> **WHAT THE TASK ASKS**
Return verbatim the portion of the material below that starts at the line containing "Algaba (La) (99, 898)" and ends at its last line.

> **RECORD EXTRACTS**
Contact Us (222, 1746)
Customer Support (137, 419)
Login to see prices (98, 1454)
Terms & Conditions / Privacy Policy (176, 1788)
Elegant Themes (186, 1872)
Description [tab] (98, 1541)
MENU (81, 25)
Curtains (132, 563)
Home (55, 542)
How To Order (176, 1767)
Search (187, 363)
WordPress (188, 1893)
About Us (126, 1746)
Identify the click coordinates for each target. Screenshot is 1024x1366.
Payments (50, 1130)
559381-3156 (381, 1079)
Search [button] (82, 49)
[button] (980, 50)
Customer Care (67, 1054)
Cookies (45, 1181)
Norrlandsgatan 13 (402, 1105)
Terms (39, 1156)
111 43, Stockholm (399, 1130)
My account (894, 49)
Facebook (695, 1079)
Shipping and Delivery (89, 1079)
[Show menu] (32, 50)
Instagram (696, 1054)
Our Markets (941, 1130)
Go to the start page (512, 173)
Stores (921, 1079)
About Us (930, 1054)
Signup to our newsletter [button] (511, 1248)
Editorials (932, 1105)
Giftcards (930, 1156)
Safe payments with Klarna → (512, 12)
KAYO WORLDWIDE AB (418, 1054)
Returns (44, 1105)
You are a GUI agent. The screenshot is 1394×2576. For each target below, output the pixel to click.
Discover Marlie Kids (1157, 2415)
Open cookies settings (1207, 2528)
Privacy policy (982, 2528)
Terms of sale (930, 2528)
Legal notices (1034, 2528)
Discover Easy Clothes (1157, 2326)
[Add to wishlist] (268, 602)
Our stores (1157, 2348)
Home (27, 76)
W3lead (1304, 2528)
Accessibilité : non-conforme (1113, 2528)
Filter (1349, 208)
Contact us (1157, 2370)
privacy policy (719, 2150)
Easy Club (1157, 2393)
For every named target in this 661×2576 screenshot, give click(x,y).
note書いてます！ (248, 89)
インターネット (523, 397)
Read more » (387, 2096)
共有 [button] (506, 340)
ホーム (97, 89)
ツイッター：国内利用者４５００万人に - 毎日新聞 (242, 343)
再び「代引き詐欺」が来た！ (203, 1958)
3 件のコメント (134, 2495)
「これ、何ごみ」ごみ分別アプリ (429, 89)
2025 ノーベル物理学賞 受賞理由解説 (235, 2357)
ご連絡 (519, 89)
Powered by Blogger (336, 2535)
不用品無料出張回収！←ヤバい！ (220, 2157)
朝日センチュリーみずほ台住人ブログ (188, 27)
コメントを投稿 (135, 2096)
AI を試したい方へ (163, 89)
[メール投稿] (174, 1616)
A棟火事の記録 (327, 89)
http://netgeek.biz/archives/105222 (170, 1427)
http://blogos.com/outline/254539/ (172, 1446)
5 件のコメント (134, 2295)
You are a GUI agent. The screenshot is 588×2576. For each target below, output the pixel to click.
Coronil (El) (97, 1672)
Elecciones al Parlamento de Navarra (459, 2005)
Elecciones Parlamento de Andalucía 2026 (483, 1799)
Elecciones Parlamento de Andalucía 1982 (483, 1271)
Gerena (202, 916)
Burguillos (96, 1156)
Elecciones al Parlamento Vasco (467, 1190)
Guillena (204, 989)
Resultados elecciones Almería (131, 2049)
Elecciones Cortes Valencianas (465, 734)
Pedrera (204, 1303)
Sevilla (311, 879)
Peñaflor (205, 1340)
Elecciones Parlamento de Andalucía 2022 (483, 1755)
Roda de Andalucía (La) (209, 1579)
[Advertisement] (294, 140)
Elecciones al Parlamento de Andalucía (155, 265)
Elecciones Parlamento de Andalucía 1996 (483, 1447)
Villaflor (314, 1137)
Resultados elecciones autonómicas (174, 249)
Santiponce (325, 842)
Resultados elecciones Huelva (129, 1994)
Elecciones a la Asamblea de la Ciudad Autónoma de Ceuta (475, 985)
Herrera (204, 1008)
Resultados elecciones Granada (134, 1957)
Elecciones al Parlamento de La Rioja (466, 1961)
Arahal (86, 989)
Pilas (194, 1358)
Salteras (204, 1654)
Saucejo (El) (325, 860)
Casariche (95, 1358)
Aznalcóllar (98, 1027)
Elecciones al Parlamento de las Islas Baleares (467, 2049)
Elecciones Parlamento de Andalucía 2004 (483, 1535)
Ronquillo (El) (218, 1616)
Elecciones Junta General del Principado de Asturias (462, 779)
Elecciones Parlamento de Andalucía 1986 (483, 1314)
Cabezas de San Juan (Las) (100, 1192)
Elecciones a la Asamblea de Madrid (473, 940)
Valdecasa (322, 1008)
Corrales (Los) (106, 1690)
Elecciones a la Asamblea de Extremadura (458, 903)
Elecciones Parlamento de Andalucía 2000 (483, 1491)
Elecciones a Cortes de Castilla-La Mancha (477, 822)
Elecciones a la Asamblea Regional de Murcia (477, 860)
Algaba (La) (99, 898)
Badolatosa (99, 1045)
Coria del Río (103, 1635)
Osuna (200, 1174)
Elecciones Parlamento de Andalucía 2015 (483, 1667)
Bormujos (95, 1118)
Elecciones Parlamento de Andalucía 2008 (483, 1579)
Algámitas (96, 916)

> **WORKED SOLUTION**
Algaba (La) (99, 898)
Badolatosa (99, 1045)
Coria del Río (103, 1635)
Osuna (200, 1174)
Elecciones Parlamento de Andalucía 2015 (483, 1667)
Bormujos (95, 1118)
Elecciones Parlamento de Andalucía 2008 (483, 1579)
Algámitas (96, 916)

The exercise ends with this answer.